The American Jewish community's focus has shifted from concern about Israel to what it sees as growing anti-Semitism worldwide since the September 11 attacks, a mood swing that carries implications for the upcoming presidential election, several Jewish leaders say.
The Jewish leaders say President Bush's gains among heavily Democratic Jewish voters for his support of Israel and the Iraq war could be offset by policy initiatives influenced by evangelical Christians, who many Jews think are anti-Semitic despite their support of Israel.
"Jews are generally turned off by the views that his administration has taken on a host of issues -- including stem cell research, the faith-based initiative, a constitutional amendment banning gay marriage, abortion rights -- that are very popular with the president's evangelical base," said Ira Forman, executive director of the National Jewish Democratic Council, which raises money and support for Democratic candidates.
Christian conservatives have been especially supportive of Israel, but many Jewish Americans think the majority of Israel's supporters on the religious right are anti-Semitic, said David Twersky, international affairs director of the American Jewish Congress.
A January poll sponsored by the American Jewish Committee shows that 20 percent of Jewish Americans think most Christian conservatives are anti-Semitic and another 21 percent say many are. Even though those numbers have dipped, nearly 50 percent predict bias against Jews will grow in America.
The Jewish leaders suspect anti-Semitism, which several polls say is on the rise in Europe, has been fueled by the deteriorating Israeli-Arab situation and hostility in many quarters toward the war in Iraq, and is increasing insecurity and fear among Jewish Americans.
Mr. Forman thinks Mr. Bush has made marginal gains "over his abysmal 2000 showing among Jews, because of his policies toward the Israeli-Palestinian conflict."
"But given the effort the White House has made to court the Jewish vote, I have to imagine that [White House strategist] Karl Rove has got to be upset about the small size of those gains," Mr. Forman said.
Mr. Twersky said Mr. Bush has been "everything we could have wanted on Israel and anti-Semitism," but noted that the AJC poll showed Mr. Bush with 31 percent of the Jewish vote this year, an 11 percentage-point gain since 2000.

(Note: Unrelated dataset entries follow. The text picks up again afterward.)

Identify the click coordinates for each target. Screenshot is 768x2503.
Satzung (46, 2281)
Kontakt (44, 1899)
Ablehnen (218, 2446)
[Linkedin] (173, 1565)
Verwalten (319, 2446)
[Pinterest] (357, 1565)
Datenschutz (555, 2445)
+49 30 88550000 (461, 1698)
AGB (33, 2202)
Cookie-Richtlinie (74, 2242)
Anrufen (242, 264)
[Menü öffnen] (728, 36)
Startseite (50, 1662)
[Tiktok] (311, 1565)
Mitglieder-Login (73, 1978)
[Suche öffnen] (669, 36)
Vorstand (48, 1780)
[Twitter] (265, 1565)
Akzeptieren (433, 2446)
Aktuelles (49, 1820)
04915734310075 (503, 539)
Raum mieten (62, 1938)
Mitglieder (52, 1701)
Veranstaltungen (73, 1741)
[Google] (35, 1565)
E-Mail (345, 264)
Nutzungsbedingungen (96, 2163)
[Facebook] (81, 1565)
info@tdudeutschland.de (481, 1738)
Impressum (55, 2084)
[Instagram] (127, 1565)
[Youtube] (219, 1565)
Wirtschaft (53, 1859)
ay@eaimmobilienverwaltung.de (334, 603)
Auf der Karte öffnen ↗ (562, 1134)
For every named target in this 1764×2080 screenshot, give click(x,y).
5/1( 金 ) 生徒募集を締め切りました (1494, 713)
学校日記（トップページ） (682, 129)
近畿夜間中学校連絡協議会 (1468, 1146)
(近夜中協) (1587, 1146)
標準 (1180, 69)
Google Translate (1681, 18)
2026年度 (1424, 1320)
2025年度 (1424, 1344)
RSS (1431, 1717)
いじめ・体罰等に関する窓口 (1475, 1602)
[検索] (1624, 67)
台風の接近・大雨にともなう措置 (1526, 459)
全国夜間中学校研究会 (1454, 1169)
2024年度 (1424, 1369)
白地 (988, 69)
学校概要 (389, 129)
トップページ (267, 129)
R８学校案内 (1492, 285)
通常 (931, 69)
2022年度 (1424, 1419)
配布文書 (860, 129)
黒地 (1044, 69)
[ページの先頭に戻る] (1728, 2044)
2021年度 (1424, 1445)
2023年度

Still, even a relatively small boost in Jewish support could make the difference in a tight election.
"The Jewish vote will be very much in play in key states like Florida, Ohio, Illinois, New Jersey, and can help tip the scales," said David A. Harris, executive director of the American Jewish Committee.
"Jews vote rain or shine. Even though they are just over 2 percent of the general population, they are between 3 percent or 4 percent of the total vote -- and much more in states like Florida."
The leaders say Jewish support for Mr. Bush is limited because Jewish Americans are basically pro-choice, pro-gun-control, liberal Democrats who frown on religion in public places and even on going to war with an enemy of Israel.
"In recent months, the fallout over weapons of mass destruction, budget deficits, and even gay marriage and the controversy over 'The Passion of [the] Christ' movie have further weakened the president's position within the Jewish community," Mr. Forman said.
Christian evangelicals, strongly linked in the minds of many Jews with Mr. Bush, a born-again Christian, have shown exceptional affinity for the "Passion" and its producer, Mel Gibson, often becoming volunteer salesmen for the film.
The movie's depiction of Christ's crucifixion has added to Jewish fears of anti-Semitism and the link between evangelicals and Mr. Bush, Jewish spokesmen say.
Jim Hutchens, president of Christians for Israel, a Washington-based organization with a mailing list of 25,000, says it is "a red herring" to suggest evangelicals are anti-Semitic.
"Evangelical Christians who take seriously the promises of God are pro-Israel," Mr. Hutchens said. "Only those who hold a replacement theology -- which denies the original recipients the benefits of God's promises in regards to Israel's modern boundaries -- would suggest the Israel of today is not a fulfillment of God's promises.
"Evangelical Christians are the best friends Israel has, and those in the know among Orthodox Jews and in the Israeli government know that."